YOUR GOAL:
All entries below must be written out verbatim, and the images must be dropped.

SOURCE DATA:

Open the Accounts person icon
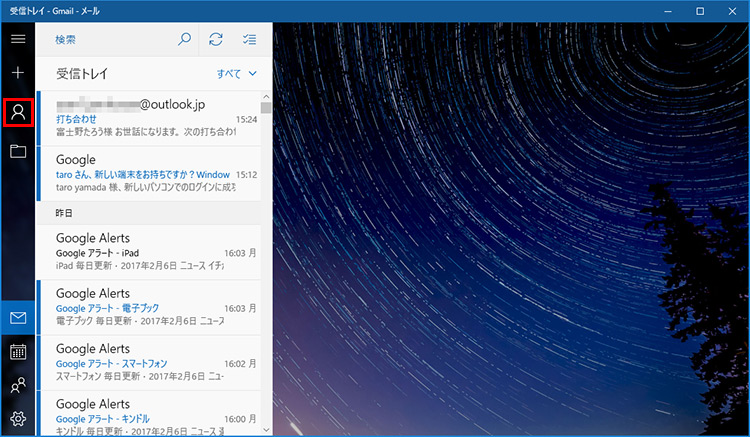Screen dimensions: 750x437 tap(18, 112)
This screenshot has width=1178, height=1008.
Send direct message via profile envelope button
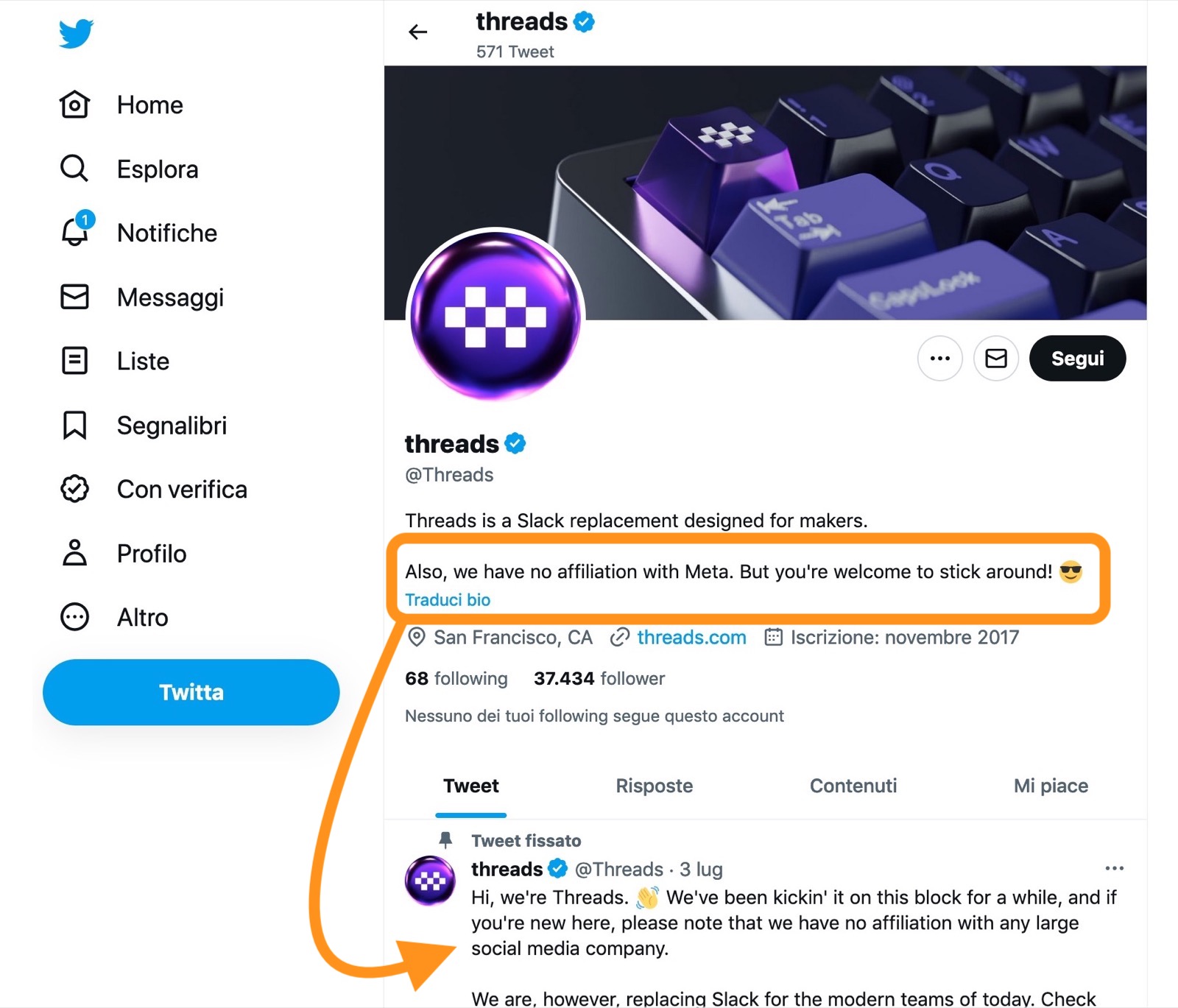(x=995, y=359)
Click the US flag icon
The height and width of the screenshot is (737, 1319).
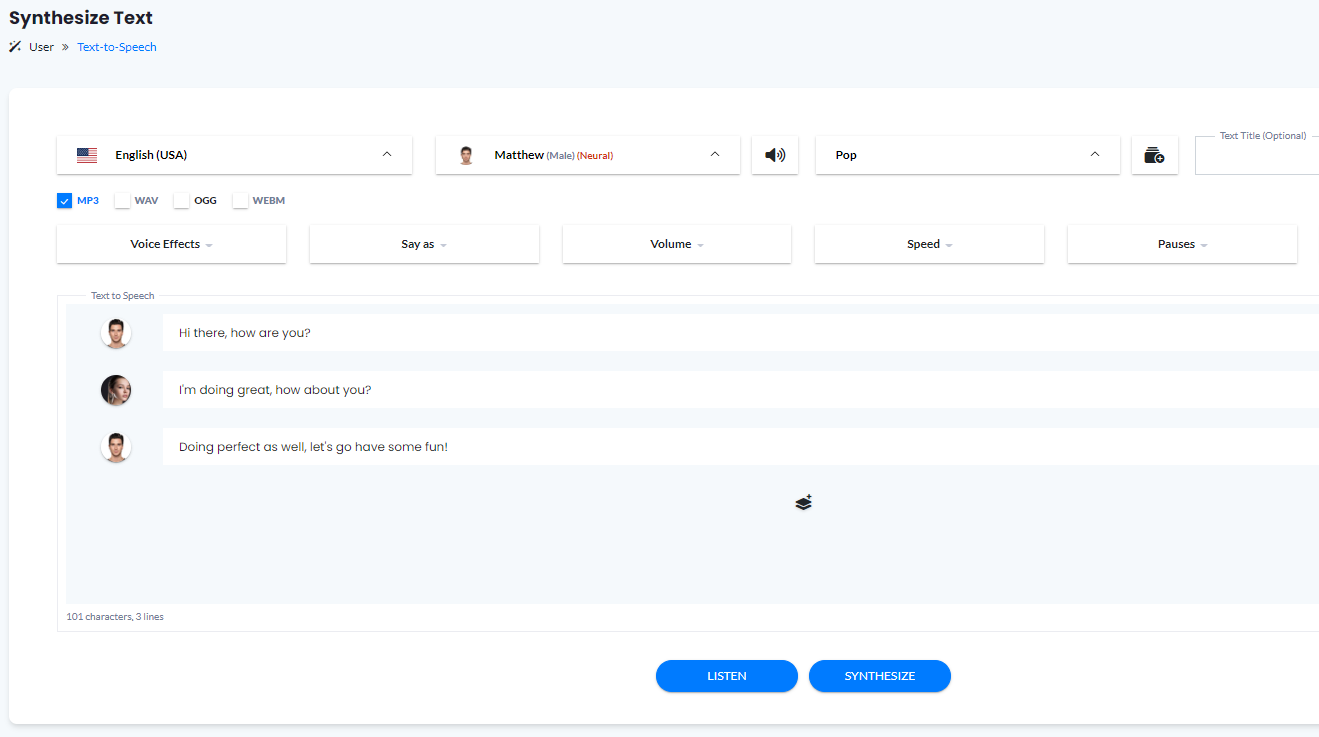point(87,155)
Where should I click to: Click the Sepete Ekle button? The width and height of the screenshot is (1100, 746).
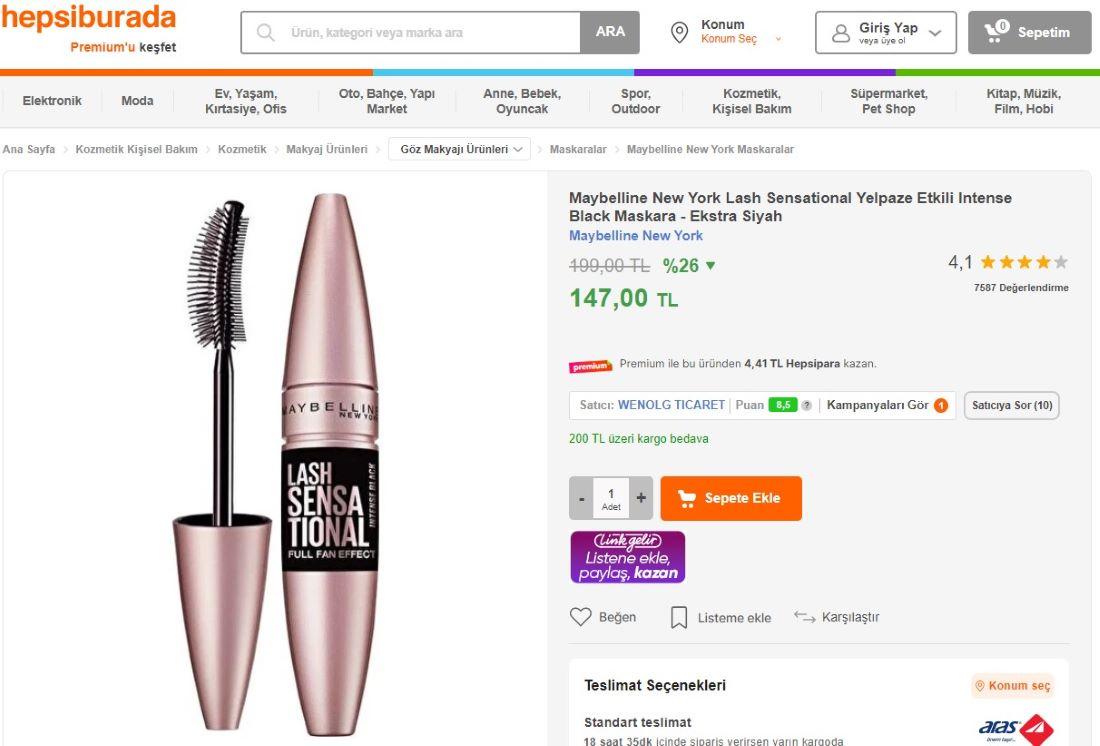pos(731,498)
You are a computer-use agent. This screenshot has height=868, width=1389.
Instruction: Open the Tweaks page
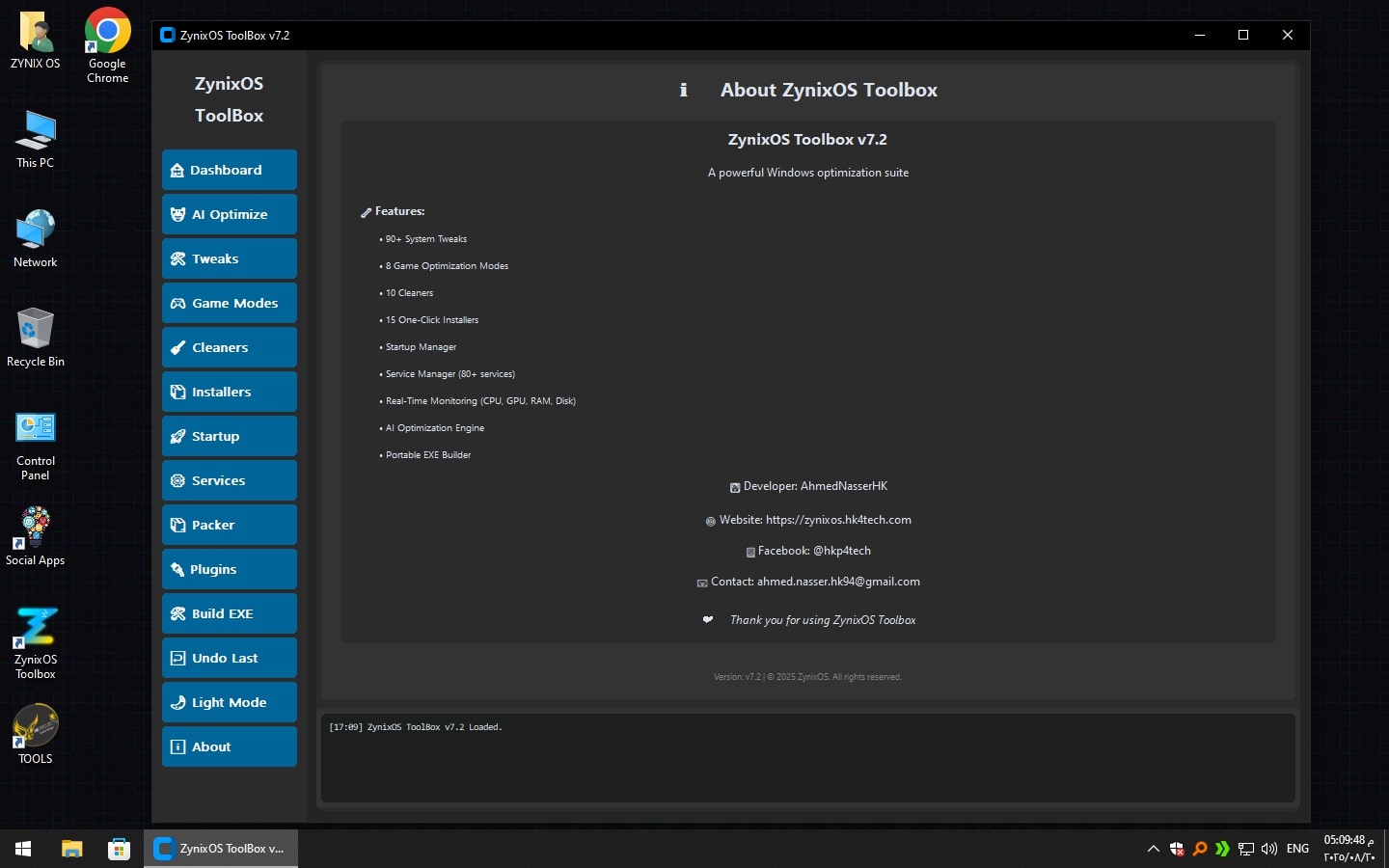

EXERCISE SOLUTION:
Open the Accounts person icon
Screen dimensions: 750x437 tap(18, 112)
This screenshot has width=1178, height=1008.
Send direct message via profile envelope button
(x=995, y=359)
Click the US flag icon
The height and width of the screenshot is (737, 1319).
point(87,155)
Where should I click to: Click the Sepete Ekle button? The width and height of the screenshot is (1100, 746).
pos(731,498)
You are a computer-use agent. This screenshot has height=868, width=1389.
Instruction: Open the Tweaks page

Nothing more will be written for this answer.